The use of iPSCs circumvents these issues, says Kooreman, a coauthor of the study. The ultimate goal, he says, would be to isolate blood or skin cells from a patient, create iPSCs, irradiate the cells so they themselves cannot form tumors, and then inject them back into a patient already suffering from cancer. Or, says Stanford University’s Joseph Wu, who led the research, the iPSCs could be used as a prophylactic in older people to protect against the possibility of developing cancers. “By the time we reach 70 there’s a higher prevalence of cancer, so it’s possible in the future that anybody who is 70 years old will have iPSCs generated and be vaccinated to prevent future cancer formation,” Wu says.

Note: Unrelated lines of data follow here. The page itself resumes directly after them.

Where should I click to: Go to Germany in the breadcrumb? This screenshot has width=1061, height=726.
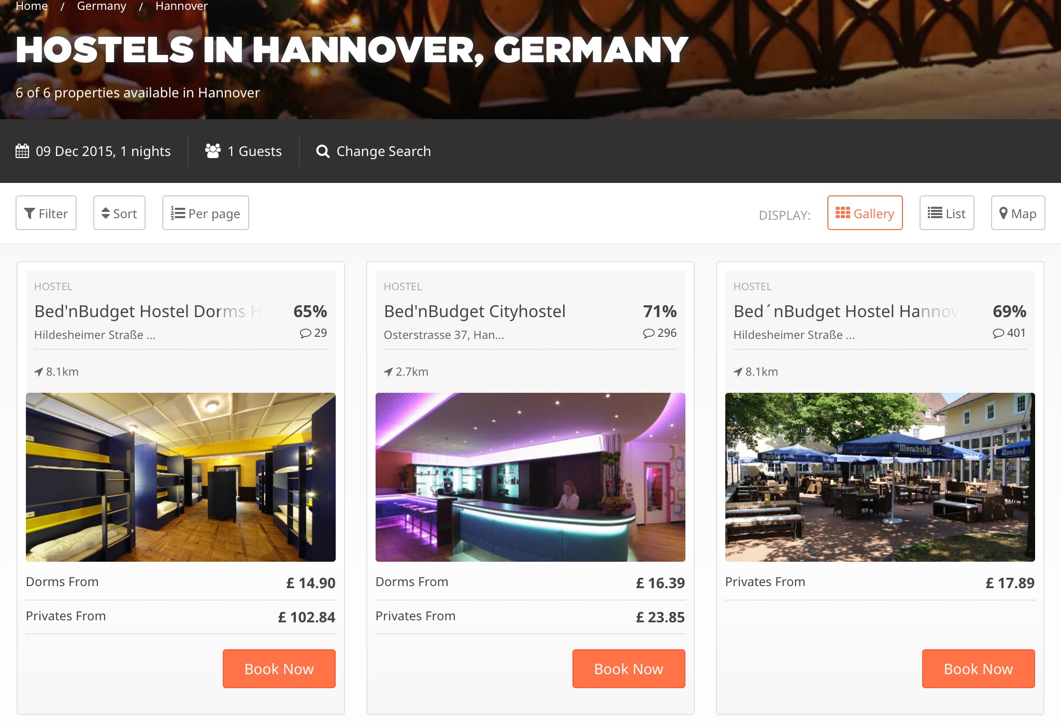102,6
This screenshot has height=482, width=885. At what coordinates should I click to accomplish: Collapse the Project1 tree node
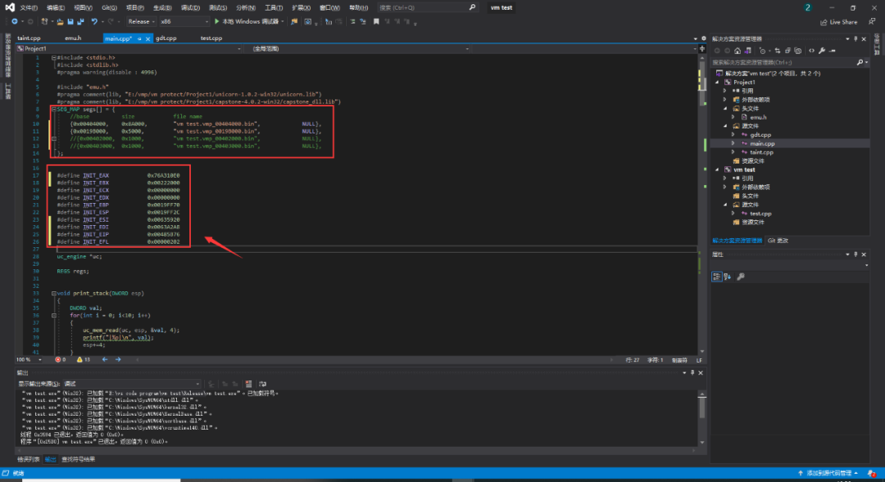(x=717, y=83)
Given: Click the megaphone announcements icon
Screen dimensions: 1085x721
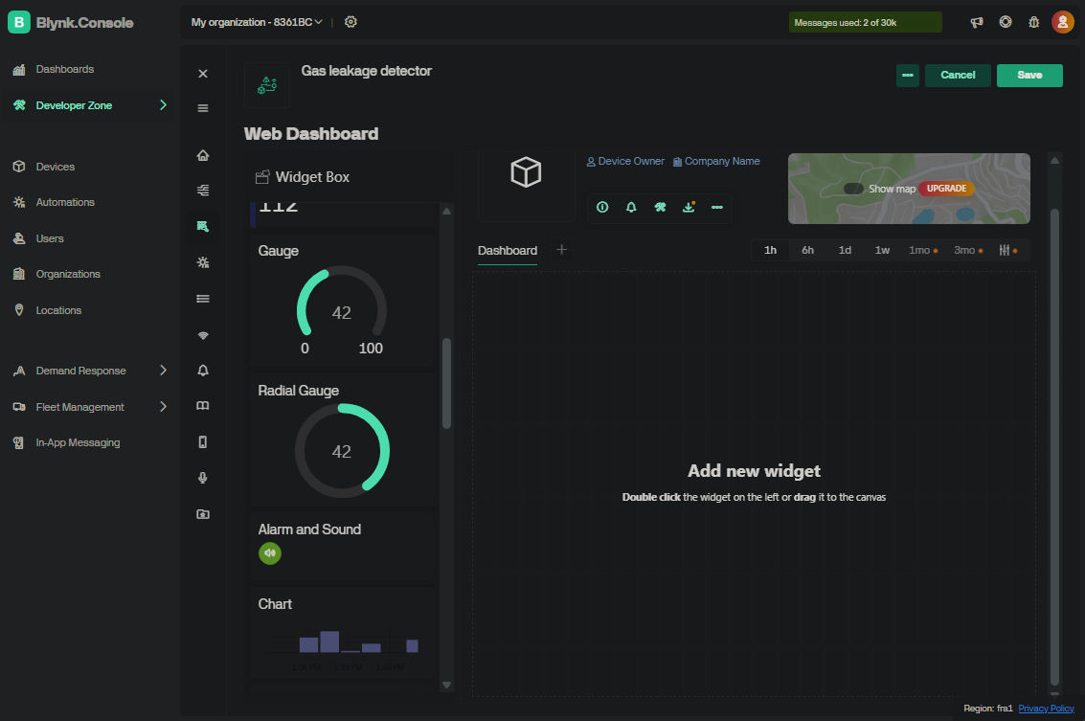Looking at the screenshot, I should pyautogui.click(x=976, y=22).
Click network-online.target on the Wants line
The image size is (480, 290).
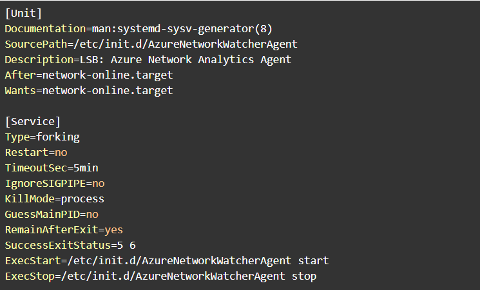pos(108,91)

To find out if such concepts might actually work, the researchers turned to mice. Having first determined that mouse and human iPSCs have gene-expression profiles similar to those of cancer cells, the researchers used mouse iPSCs developed from fibroblasts together with an immune-boosting molecule called CpG to vaccinate the animals. A few weeks later, the mice were injected with breast, skin, or lung cancer cells. While control animals developed sizable tumors over the weeks following cancer cell injection, mice that received the vaccine tended to have smaller tumors, or tumors that regressed, showing that the vaccine worked prophylactically.

To confirm that the vaccine conferred specific anti-cancer immunity, the team transferred T cells from vaccinated animals into non-vaccinated animals with breast cancer, and they too experienced tumor regression.

Lastly, the team showed that while the vaccine could not eliminate established skin cancers in mice, it could prevent the regrowth of tumors that had been partially removed by surgery.

“That was a really exciting finding . . . because it is a realistic setting,” says Overwijk. Often, surgeries to remove tumors from patients are unable to eradicate all cancerous cells, he explains. So a follow-up iPSC vaccination to boost the patient’s own anti-cancer response would be highly valuable.

Using a patient’s own cells as a vaccine might be expected to run the risk of inducing autoimmunity, but in the mice at least, says Kooreman, no signs of increased inflammatory signals nor any self-reactive antibodies were detected. Instead, “what we saw in our vaccination studies is that these mice thrive over time, they grew, they gained weight and had healthy-looking fur . . . We have not seen any signs that it is not safe.”

Whether the vaccine will show similar efficacy and safety in humans remains to be determined, but these animal studies provide “a solid basis from which to go forward with real clinical potential,” Overwijk says.

N.G. Kooreman et al., “Autologous iPSC-based vaccines elicit anti-tumor responses in vivo,” Cell Stem Cell, doi:10.1016/j.stem.2018.01.016, 2018.